多くの雨を浴び、植物達と同じ様に人間も生気を取り戻す。うだるような暑さから解放され、人々は浮足立っていた。
雨は、天からの恵みだ。
惜しげもなく逞しい肉体を晒し、長い髪を邪魔そうにかき上げ、薄布を纏ったトビィは今日もベルーガの要塞へと足を運んでいた。この帝国ではここまで薄布になる週間がない為、訪問してきたトビィを物珍しそうに見つめている。女らであれば目のやりどころに困り、色めき立ったところだろう。
「見るだけでむさ苦しい」
然程変わらぬベルーガの衣服を見て、トビィは渋い声を上げた。暑くはないのか、と訊ねると、暑いが慣れた、と戻ってきた。

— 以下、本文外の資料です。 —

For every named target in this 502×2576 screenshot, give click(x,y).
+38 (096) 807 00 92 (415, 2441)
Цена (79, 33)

「そちらの状況は。トランシスの容態は回復したのだろうか」
もう、何度もこうして顔を合わせた。トビィ好みの赤ワインも用意され、色とりどりの食事でもてなされている。心地良い絨毯に直接腰を下ろし、気兼ねなく会話を交わす。
「生きてはいる」
一気にワインを呑み干し口を拭ったトビィは、やはり山羊のチーズに手を伸ばす。惑星クレオで食べていたものより臭みがなく、気に入ったらしい。
「生きてはいる、か」
「あぁ」
紅茶を啜りながら眉を顰めたベルーガは、トビィにしたためておいた話を包み隠さず話した。
「イルチャだが」
「あぁ、あのアサギに手を出し火だるまになった馬鹿か」
アサギがベルーガの妻としてこの地に滞在していた際に、ベルーガを嵌めようとして逆に返り討ちになった男を、トビィはそう言い表した。特に興味のない話題であった為、運ばれて来た山羊のモツ煮と肉まんじゅうを頬張り出す。
「意外な事に、イルチャが解決の糸口を握っているかもしれん」
神妙な顔つきでそう言い放ったベルーガに、トビィの喉が鳴る。